**Texto fornecido:**
-------------------------

Saber de onde vem o nome de um sítio, o que significa, quem, ou quando,
ou porquê o atribuiu são, evidentemente, preciosas informações que nos podem
elucidar sobre uma infinidade de factos e ajudar a compreender a história ou a
formular sobre ela conjecturas coerentes.
Ora, como bem diz Frei Fortunato de São Boaventura, tal como é citado por
Eduardo Marrecas Ferreira na sua interessante, única e esquecida monografia
“Aljubarrota - Pequena Monografia”, impressa em Lisboa, nas “Oficinas
Fernandes”, Rua da Cruz dos Poiais, 103, MCMXXXI:
“… não há um só ermo ou baldio nestes Reinos, a que os povos não tenham dado algum nome…”.
E, sendo certo que os nomes servem para distinguir as pessoas e as coisas
umas das outras e, por isso, convém serem diferentes, natural é que alguns
desses ermos, baldios ou qualquer espécie de sítio, – que tantos são -, tenham
sido baptizados com nomes menos óbvios.
Daí resulta que, em muitos casos, descobrir a razão ou o significado do
nome de um lugar se torna um verdadeiro bicho-de-sete-cabeças que são coisa tão
complicada e difícil de resolver que o próprio Hércules precisou da ajuda do
sobrinho para vencer a Hidra de Lerna.
Hoje, falaremos aqui de um bestiário local ataíjense: bichos, não de sete
cabeças mas nomes de bichos (ou, melhor, nomes que parecem nomes de bichos) a designar sítios.
Leitoas.
Na margem do IC2, entre este e o sopé da serra e a Ataíja de Cima e os
Casais de Santa Teresa, bem perto e a sul da Chousa do Bruno de que falamos no
post anterior, existe um terreno conhecido pelo muito curioso nome de Leitoas
(leitôas).
Leitoa é o feminino de leitão e, ambos, são bácoros, porcos pequenos que
mamam e, isso não parece ser nome que se dê a um terreno.
O DPLP (disponível online in http://www.priberam.pt/dlpo/Default.aspx) diz no entanto que, andar
“em leitão” significa andar nú, em pêlo. Assim leitoa significaria, neste
sentido, andar nua. Também, não parece lógico.
O grande arabista e filólogo
que foi o Dr. José Pedro Machado diz, por sua vez, no seu Grande Dicionário da Língua
Portuguesa que leitoa é uma variedade de pera.

-------------------------

**Conjunto de dados:**

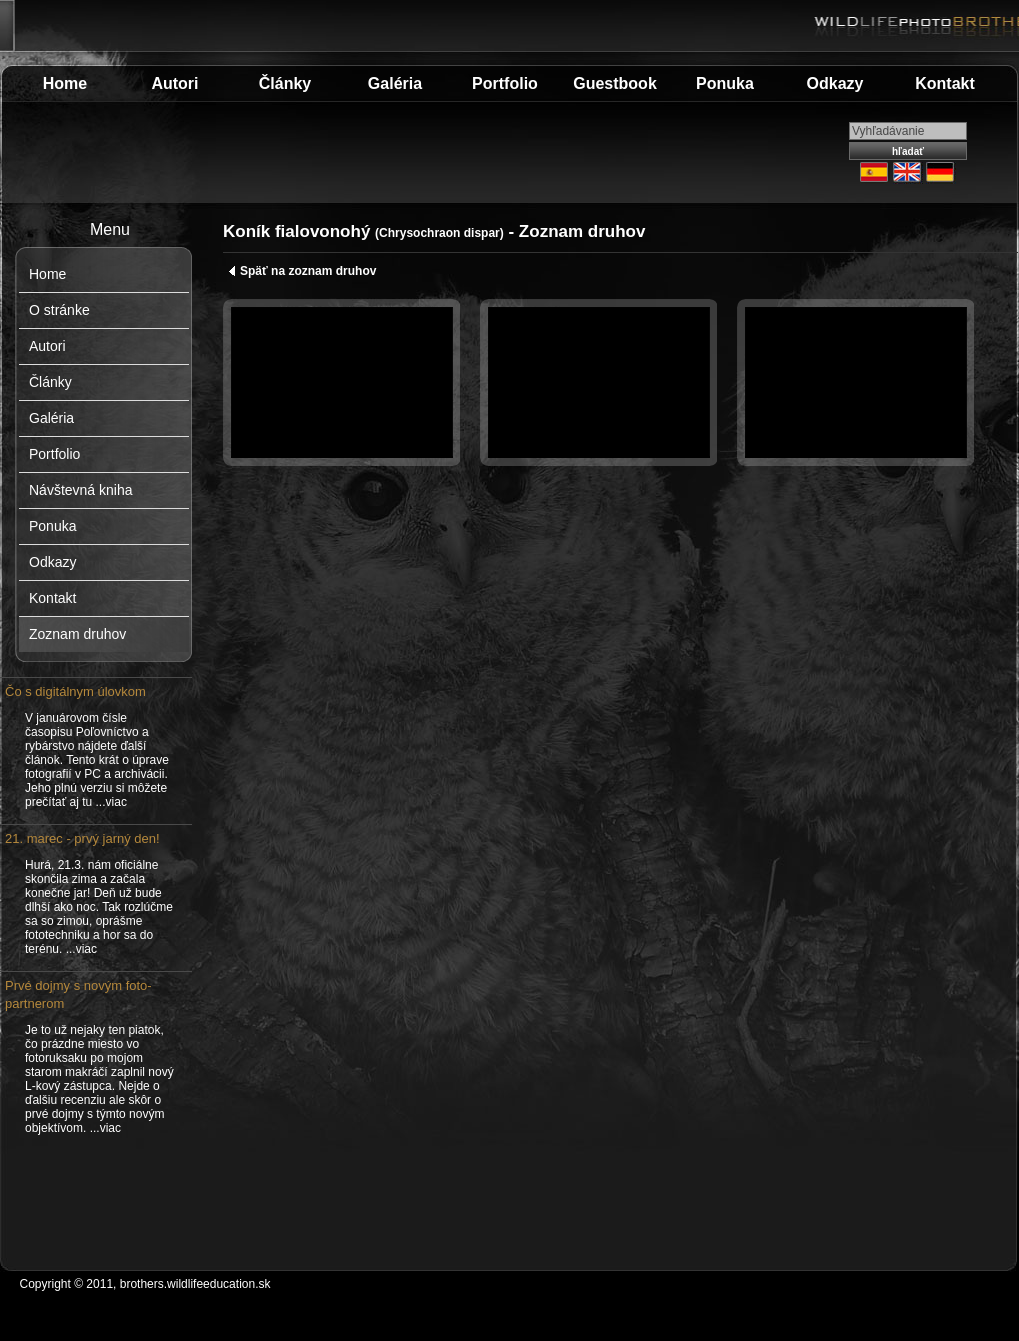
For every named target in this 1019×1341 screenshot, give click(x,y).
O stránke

-------------------------

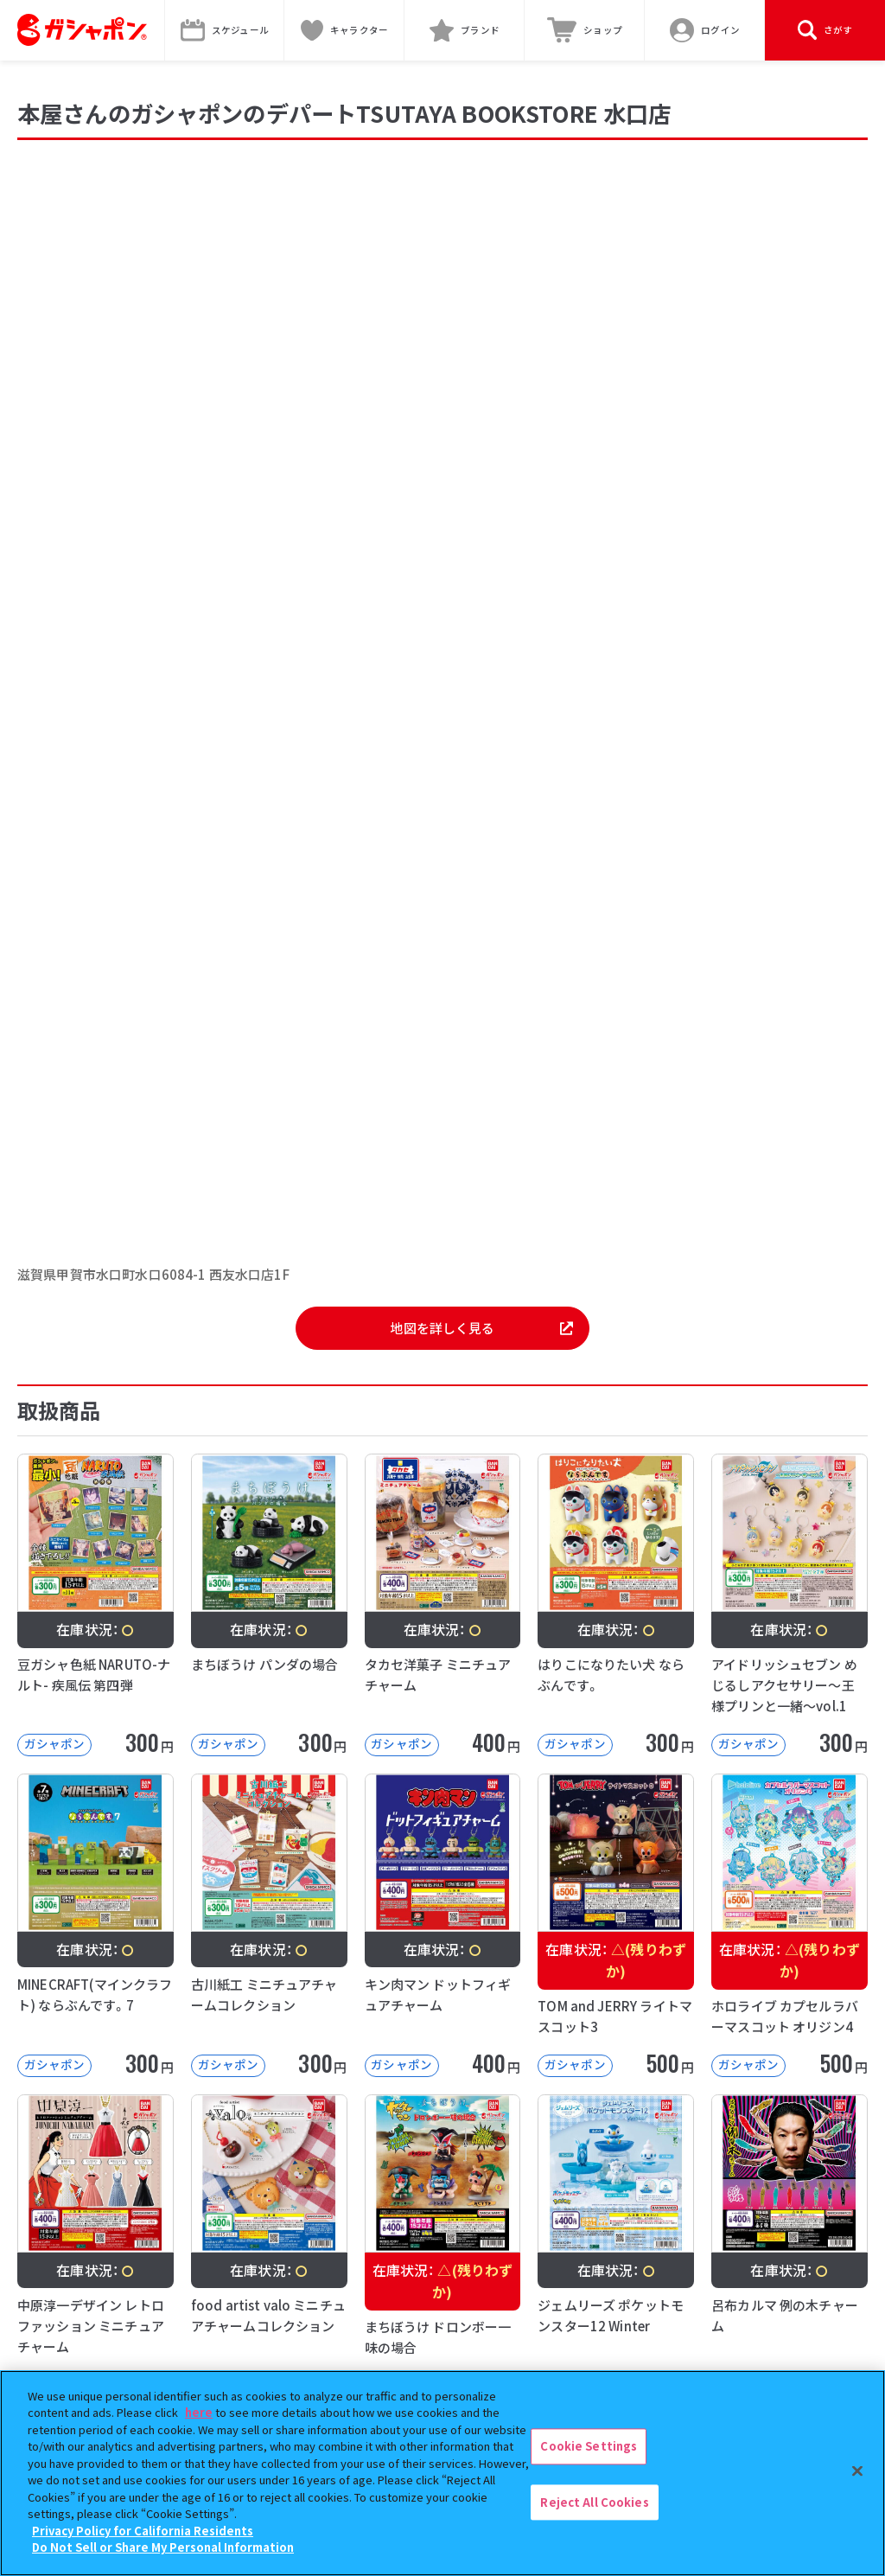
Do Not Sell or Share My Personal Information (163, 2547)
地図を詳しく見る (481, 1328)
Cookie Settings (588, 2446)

-------------------------

**Tarefa a realizar:**
Reescreva o trecho do texto sobre a origem dos nomes de sítios começando em "Ora, como bem" e seguindo até "Hidra de Lerna.", trocando "Hércules" por "Teseu".

**Resposta ao exercício:**
Ora, como bem diz Frei Fortunato de São Boaventura, tal como é citado por
Eduardo Marrecas Ferreira na sua interessante, única e esquecida monografia
“Aljubarrota - Pequena Monografia”, impressa em Lisboa, nas “Oficinas
Fernandes”, Rua da Cruz dos Poiais, 103, MCMXXXI:
“… não há um só ermo ou baldio nestes Reinos, a que os povos não tenham dado algum nome…”.
E, sendo certo que os nomes servem para distinguir as pessoas e as coisas
umas das outras e, por isso, convém serem diferentes, natural é que alguns
desses ermos, baldios ou qualquer espécie de sítio, – que tantos são -, tenham
sido baptizados com nomes menos óbvios.
Daí resulta que, em muitos casos, descobrir a razão ou o significado do
nome de um lugar se torna um verdadeiro bicho-de-sete-cabeças que são coisa tão
complicada e difícil de resolver que o próprio Teseu precisou da ajuda do
sobrinho para vencer a Hidra de Lerna.